On a recent morning visit to Berluti’s London shop, the company’s artistic director, Alessandro Sartori, observed a well-dressed man sitting barefoot in a leather club chair reading his iPad; the following week, he noticed the same man seated again in the same position. Further investigation revealed that the British businessman has such an affinity for Berluti’s artfully polished footwear that he visits the store weekly en route to his office to maintain their lustrous patina through a service known as glacé

Such devotion on the part of its clients is nothing new for the brand, which was established in 1895 and boasts a long list of prominent loyalists including Andy Warhol, Yves Saint Laurent, and a wide variety of fastidious international personalities with an appreciation for exceptional craftsmanship. One of these admiring individuals is LVMH’s chairman, Bernard Arnault, who—enamored of the company’s quality, classic style, and whimsical touches—acquired the family-owned Parisian company in 1993. Arnault tacitly acknowledged that owning Berluti shoes is an important rite of passage for the discerning gentleman when he gave his son Antoine his first pair at age 17; the young man, for his part, demonstrated his own reverence for the brand by waiting until after he had completed college to wear them—a point in time when he felt he had earned the privilege.

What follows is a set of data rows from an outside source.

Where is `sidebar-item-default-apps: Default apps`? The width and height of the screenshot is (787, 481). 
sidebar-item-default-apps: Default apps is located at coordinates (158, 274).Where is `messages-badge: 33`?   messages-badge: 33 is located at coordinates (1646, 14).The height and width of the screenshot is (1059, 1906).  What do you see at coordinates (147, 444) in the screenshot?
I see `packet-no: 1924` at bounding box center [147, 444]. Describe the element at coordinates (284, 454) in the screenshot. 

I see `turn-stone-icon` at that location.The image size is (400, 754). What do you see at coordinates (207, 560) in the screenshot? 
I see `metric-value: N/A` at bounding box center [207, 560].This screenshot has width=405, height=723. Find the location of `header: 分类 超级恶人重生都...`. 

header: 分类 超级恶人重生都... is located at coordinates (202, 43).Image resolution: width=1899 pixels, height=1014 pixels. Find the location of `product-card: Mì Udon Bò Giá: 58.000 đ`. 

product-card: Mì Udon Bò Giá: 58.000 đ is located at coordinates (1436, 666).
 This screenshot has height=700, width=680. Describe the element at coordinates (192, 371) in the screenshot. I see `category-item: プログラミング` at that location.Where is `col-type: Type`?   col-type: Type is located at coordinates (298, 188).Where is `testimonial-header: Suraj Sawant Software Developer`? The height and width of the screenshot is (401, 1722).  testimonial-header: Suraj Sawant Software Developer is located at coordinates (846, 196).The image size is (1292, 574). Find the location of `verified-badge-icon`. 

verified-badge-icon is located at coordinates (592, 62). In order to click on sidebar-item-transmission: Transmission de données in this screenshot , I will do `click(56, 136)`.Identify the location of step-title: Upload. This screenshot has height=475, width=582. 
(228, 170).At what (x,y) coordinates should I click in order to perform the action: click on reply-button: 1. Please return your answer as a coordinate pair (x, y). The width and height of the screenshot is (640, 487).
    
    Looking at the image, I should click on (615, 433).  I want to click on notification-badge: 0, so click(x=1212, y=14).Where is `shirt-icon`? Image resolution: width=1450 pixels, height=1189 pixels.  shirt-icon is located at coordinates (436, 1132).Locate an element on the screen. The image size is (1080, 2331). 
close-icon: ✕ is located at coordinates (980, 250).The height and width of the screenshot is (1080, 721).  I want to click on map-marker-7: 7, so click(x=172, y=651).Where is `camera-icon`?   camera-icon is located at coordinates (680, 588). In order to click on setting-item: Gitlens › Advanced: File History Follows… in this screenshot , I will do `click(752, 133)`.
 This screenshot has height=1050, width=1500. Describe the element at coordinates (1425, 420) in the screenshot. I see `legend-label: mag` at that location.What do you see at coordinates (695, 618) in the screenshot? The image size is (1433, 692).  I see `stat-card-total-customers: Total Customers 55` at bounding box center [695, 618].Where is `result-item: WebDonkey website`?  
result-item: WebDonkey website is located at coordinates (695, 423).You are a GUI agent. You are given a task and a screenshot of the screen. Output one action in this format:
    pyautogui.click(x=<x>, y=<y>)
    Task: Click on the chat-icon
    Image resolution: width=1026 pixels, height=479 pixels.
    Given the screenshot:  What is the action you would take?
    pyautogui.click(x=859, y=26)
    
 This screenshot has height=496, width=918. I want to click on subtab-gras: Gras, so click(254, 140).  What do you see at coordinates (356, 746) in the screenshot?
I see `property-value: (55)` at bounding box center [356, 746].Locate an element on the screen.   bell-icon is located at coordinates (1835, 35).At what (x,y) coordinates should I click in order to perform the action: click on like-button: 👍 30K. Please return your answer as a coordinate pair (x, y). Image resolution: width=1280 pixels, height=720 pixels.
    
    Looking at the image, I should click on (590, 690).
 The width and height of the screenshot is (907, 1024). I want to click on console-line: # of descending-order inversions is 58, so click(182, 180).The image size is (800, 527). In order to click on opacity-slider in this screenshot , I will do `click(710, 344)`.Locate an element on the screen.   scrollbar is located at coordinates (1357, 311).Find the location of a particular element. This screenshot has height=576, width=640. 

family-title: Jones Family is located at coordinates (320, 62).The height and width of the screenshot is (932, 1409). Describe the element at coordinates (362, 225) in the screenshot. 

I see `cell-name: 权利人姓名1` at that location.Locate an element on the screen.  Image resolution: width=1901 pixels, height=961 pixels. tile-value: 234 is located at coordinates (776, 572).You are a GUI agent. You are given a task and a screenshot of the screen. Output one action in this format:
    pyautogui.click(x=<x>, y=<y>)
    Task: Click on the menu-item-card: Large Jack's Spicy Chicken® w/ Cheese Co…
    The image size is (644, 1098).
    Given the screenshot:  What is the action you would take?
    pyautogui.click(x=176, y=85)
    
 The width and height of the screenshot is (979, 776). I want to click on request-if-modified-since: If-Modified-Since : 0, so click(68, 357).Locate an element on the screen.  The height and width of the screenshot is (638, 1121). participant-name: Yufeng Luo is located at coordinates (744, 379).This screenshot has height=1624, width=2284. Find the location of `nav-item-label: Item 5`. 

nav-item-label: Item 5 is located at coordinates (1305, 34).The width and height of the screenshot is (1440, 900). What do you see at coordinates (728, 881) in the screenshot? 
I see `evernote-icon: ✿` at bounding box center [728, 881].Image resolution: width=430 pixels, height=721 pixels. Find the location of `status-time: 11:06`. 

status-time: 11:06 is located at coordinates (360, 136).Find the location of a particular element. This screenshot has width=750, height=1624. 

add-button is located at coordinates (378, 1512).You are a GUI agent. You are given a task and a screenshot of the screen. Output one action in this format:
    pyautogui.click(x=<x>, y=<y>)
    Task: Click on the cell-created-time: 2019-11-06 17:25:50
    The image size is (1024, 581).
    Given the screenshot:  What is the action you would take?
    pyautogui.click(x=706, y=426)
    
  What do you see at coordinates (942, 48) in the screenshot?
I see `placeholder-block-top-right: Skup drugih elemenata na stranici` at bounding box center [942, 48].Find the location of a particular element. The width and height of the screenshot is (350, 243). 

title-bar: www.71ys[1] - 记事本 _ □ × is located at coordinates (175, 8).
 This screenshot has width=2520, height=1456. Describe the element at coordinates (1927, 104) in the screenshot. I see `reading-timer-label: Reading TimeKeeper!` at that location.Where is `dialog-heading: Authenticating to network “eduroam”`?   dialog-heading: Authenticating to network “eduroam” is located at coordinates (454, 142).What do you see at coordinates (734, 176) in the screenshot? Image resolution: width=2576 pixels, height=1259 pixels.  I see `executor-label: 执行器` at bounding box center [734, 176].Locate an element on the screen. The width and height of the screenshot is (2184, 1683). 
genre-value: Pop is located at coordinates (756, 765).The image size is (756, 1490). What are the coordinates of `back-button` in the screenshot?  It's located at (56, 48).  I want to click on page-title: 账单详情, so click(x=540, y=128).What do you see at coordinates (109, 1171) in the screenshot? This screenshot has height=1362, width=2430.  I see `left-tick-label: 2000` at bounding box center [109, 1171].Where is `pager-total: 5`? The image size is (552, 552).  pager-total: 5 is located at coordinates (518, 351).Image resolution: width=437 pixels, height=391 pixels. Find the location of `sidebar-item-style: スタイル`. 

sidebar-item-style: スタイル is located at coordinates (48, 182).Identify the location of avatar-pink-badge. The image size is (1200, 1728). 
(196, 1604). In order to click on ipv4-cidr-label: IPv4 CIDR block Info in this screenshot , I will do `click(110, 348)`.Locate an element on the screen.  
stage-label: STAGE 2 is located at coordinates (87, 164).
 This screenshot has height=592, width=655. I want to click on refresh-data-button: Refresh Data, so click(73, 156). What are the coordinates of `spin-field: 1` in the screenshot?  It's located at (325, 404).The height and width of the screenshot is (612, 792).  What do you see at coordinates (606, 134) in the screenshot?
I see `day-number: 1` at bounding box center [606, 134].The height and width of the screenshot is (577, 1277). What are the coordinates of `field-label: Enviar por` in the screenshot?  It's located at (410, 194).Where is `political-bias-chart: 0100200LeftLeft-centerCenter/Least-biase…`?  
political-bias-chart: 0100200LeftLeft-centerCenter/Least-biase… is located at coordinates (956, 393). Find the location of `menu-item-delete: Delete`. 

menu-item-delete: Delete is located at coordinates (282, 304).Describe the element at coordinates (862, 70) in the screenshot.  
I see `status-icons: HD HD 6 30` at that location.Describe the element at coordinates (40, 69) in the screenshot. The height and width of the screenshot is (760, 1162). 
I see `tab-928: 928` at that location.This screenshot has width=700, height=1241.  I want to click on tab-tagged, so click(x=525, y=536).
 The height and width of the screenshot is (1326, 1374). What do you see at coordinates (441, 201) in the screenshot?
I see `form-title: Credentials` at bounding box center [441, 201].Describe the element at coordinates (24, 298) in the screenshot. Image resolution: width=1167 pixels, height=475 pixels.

Last year, the younger Arnault was given the opportunity to put his own stamp on the company when his father appointed him to oversee Berluti’s expansion from footwear specialist to supplier of a full range of deluxe menswear. 

Berluti now applies to its clothing and accessories the same level of nuanced artisanship that has long induced clients to spend thousands of dollars on a pair of shoes or wait up to a year for bespoke footwear. While the clothes are not obviously attention grabbing, each garment possesses subtle attributes—the rich, saturated color of a cashmere jacket, for instance,  the fluid line of a topcoat, or the elegant cut of a suit—that signal that it is anything but an off-the-rack purchase. “Our client isn’t a fashionista, but he also doesn’t want to wear the same suit all the time,” says Sartori, an Italian-born designer who honed his skills at Z Zegna before joining Berluti. Wary of trends, Sartori prefers to define his apparel through the use of exceptional fabrics (most of which are developed exclusively for the company) and extraordinary construction that enables the wearer to move freely and comfortably yet still project a sophisticated image.